The four clear benefits that emerged as being of most interest were reliability, cost, environmental benefits, and consumer empowerment. Moreover, there are critical links between these benefits. For example, energy efficiency across the grid leads to environmental benefits by reducing electricity use and carbon emissions and to cost benefits by reducing the network investment required to meet the peak demand on the grid.
Participants emphasized that they believed the consortium to deliver the initiative should be selected through a competitive tender process. Many also felt that because of variations in climate, geography, network architecture and customer behavior amongst Australian markets, there is a need to do multiple rollouts in a variety of locations, rather than a large scale rollout at a single location, to get results that could be applied to the majority of Australia. The numbers suggested for the required scale were from 5,000 to 100,000 endpoints.

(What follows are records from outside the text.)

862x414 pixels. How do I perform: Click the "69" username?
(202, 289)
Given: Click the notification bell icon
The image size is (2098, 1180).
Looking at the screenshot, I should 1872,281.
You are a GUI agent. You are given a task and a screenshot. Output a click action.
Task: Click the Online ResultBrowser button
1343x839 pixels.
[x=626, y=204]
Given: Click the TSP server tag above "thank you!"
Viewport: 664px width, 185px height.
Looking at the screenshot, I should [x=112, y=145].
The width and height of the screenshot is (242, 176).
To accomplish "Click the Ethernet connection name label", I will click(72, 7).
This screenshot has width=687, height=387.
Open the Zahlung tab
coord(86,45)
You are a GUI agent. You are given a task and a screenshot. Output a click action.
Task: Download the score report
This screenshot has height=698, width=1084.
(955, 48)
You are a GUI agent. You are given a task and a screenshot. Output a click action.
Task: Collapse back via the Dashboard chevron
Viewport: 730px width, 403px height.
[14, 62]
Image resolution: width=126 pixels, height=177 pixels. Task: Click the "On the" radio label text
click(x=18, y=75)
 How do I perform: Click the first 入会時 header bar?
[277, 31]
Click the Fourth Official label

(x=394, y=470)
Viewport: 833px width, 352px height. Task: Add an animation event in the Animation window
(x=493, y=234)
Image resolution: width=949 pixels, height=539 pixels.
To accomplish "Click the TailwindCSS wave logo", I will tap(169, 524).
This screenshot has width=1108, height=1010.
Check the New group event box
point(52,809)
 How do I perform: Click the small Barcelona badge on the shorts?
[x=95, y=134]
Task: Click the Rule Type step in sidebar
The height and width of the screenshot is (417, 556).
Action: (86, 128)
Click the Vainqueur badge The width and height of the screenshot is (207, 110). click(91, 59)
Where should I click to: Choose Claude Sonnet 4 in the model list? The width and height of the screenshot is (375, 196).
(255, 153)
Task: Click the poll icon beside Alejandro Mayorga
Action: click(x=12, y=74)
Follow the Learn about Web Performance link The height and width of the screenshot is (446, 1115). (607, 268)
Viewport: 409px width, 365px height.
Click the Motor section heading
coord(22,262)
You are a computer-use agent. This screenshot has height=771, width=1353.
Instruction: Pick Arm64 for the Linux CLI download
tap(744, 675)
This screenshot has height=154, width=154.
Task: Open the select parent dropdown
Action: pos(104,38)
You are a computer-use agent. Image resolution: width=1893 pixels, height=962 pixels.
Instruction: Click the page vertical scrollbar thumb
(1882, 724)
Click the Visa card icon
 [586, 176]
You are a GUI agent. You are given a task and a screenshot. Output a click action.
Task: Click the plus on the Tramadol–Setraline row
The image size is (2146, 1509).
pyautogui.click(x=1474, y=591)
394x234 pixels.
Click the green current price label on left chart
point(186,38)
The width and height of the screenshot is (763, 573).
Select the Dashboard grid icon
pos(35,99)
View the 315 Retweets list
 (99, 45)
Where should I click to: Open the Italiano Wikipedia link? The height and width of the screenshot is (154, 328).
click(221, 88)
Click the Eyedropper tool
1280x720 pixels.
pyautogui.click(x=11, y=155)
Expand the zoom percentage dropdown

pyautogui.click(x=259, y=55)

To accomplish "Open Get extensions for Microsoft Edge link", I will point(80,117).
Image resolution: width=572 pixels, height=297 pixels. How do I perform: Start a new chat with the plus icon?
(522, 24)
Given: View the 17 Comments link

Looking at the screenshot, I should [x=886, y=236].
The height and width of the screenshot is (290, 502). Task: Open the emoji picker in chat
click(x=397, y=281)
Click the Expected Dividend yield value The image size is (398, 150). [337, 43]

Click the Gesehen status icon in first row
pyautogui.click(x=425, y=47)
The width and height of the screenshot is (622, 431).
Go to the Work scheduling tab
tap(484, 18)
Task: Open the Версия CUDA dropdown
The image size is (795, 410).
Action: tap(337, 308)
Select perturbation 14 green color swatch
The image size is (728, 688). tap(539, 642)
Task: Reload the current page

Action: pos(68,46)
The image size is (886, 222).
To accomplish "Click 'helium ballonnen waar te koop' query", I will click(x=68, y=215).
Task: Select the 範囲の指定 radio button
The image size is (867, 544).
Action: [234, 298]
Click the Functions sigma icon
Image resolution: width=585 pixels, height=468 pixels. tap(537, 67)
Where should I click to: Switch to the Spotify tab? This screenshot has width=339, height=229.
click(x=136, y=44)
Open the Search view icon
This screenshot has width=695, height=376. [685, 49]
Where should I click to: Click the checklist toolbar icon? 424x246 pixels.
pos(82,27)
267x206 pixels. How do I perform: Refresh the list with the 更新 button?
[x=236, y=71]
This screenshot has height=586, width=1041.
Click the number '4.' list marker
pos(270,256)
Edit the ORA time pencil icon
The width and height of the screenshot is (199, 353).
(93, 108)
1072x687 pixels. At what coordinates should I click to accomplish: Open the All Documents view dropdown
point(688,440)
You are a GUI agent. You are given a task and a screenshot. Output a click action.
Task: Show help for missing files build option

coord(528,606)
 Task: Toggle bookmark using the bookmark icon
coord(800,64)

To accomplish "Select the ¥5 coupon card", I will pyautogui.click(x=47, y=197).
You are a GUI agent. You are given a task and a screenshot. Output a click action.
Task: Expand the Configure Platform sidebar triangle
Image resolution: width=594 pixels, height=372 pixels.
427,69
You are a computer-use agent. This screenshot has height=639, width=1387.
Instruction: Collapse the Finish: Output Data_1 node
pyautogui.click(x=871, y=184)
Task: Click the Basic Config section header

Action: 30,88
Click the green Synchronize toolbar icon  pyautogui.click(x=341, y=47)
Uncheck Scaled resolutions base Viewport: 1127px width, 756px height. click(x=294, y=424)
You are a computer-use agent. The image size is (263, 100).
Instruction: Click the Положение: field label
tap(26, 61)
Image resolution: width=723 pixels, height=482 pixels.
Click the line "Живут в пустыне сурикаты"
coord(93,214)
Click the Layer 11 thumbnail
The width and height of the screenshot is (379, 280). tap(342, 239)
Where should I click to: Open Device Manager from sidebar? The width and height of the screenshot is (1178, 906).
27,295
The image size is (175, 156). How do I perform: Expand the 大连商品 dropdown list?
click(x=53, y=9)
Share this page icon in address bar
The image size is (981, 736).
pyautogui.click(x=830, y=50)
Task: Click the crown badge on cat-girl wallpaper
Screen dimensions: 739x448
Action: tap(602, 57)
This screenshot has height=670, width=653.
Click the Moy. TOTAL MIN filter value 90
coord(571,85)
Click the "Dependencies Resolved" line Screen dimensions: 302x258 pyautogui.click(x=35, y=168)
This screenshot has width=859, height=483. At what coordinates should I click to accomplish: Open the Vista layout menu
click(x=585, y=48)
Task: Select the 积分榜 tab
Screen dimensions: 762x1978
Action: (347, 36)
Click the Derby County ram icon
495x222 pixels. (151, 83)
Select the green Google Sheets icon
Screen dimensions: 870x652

It was generally agreed that the current regulatory regime discourages speculative or R&D investment in smart grid technology in favor of more traditional “poles and wires” investments in increasing network capacity. Uncertainty over a standards interoperability protocol, the lack of radio frequency spectrum available to the energy industry, and security and privacy also were identified as important issues that would need to be addressed to enable the rollout of smart grid technologies across Australia.
The Smart Grid, Smart City initiative will be delivered through Australia’s Department of the Environment, Water, Heritage and the Arts (DEWHA) in conjunction with the Department of Resources, Energy and Tourism, the Department of the Prime Minister and Cabinet, and the Department of Broadband, Communications and the Digital Economy.
Minister for Environment Peter Garrett said the initiative was an exciting and important step in transforming the way Australian homes and businesses use, save and store energy, and that consulting with stakeholders was an important first step for the project.
“Stakeholders recognize that smart grids are new territory, and are feeding strong ideas into the trial’s pre-deployment study,” said Garrett, adding that the government is moving quickly and intends to make further announcements about the Smart Grid, Smart City trial over the coming months.
According to the workshop documentation the pre-deployment study is due to be completed by the end of August, with the release of the proposed program guidelines and a call for proposals expected to follow in October.